Collected data:
-*-

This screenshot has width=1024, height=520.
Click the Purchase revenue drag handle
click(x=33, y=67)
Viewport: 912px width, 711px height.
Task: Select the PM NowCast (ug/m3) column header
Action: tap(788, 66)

-*-

WORK ITEM
Your answer must be the complete data, repeated word for word.

EXPECTED ANSWER
This screenshot has width=1024, height=520.
Click the Purchase revenue drag handle
click(x=33, y=67)
Viewport: 912px width, 711px height.
Task: Select the PM NowCast (ug/m3) column header
Action: tap(788, 66)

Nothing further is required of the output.